RE: Server Architecture

  • From: "Matthew Zito" <mzito@xxxxxxxxxxx>
  • To: "Bobak, Mark" <Mark.Bobak@xxxxxxxxxxxx>, <dannorris@xxxxxxxxxxxxx>, <tanel.poder.003@xxxxxxx>, "Oracle L" <oracle-l@xxxxxxxxxxxxx>
  • Date: Thu, 3 Jan 2008 13:19:17 -0500

If your oratab file is up to date, then yes, that takes care of it for
you.  But if you're not maintaining your oratab, or you accidentally
forget to update it, or fat-finger the change, or, and we see this a
lot, you are running Veritas Cluster Server or something similar, where
just because a home was created on one node does not mean that two weeks
later it will still be on that node, you're stuck.  

 

In fact, I have three or four customers I can think of where they follow
this one home + one user model, and at least one of them wrote a custom
bash_login script that automatically sets all of the environment
variables as they log in based on the directory name of the home and the
userid.  Very clean and simple.

__Stored data entries__

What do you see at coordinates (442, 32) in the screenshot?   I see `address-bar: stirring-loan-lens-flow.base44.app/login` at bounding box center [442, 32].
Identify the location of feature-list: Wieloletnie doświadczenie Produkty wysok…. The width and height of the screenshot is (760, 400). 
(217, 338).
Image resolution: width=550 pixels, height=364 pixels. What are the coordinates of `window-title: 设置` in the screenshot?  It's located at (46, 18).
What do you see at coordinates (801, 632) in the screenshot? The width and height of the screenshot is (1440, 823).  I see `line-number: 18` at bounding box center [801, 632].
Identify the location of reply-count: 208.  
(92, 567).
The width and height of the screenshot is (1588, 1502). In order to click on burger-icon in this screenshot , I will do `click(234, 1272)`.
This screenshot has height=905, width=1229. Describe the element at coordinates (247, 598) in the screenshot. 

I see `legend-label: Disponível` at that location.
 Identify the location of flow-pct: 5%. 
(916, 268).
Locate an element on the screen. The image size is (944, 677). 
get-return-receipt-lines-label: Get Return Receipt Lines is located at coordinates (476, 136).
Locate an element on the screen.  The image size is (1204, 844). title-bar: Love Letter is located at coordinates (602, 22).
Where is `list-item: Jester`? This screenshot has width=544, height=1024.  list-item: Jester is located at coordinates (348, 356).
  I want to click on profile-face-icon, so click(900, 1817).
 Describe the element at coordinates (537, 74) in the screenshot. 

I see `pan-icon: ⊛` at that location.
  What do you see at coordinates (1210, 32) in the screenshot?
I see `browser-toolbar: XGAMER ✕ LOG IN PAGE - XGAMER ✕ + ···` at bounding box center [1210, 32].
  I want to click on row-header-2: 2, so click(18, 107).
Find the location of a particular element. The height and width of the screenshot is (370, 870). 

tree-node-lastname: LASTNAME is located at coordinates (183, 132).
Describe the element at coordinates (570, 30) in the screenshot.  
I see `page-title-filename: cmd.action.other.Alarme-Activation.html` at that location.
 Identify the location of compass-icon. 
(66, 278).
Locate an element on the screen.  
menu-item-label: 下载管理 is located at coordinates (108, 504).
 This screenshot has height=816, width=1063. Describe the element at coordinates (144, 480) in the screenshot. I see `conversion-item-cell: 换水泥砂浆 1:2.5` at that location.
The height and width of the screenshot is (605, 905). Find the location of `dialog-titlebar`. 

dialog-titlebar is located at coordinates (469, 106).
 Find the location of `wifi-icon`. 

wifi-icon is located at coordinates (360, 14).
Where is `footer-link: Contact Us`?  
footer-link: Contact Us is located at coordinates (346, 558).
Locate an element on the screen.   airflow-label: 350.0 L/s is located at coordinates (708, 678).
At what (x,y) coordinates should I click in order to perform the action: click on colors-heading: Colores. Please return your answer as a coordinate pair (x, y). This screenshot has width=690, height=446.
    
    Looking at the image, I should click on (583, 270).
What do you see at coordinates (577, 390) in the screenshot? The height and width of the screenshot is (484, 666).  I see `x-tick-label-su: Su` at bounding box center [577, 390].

__Work item__
Reproduce the portion of the server architecture message between "RE: Server Architecture" and "node, you're stuck.", inclusive. The rows above are not required for this work.

__Response box__
RE: Server Architecture

  • From: "Matthew Zito" <mzito@xxxxxxxxxxx>
  • To: "Bobak, Mark" <Mark.Bobak@xxxxxxxxxxxx>, <dannorris@xxxxxxxxxxxxx>, <tanel.poder.003@xxxxxxx>, "Oracle L" <oracle-l@xxxxxxxxxxxxx>
  • Date: Thu, 3 Jan 2008 13:19:17 -0500

If your oratab file is up to date, then yes, that takes care of it for
you.  But if you're not maintaining your oratab, or you accidentally
forget to update it, or fat-finger the change, or, and we see this a
lot, you are running Veritas Cluster Server or something similar, where
just because a home was created on one node does not mean that two weeks
later it will still be on that node, you're stuck.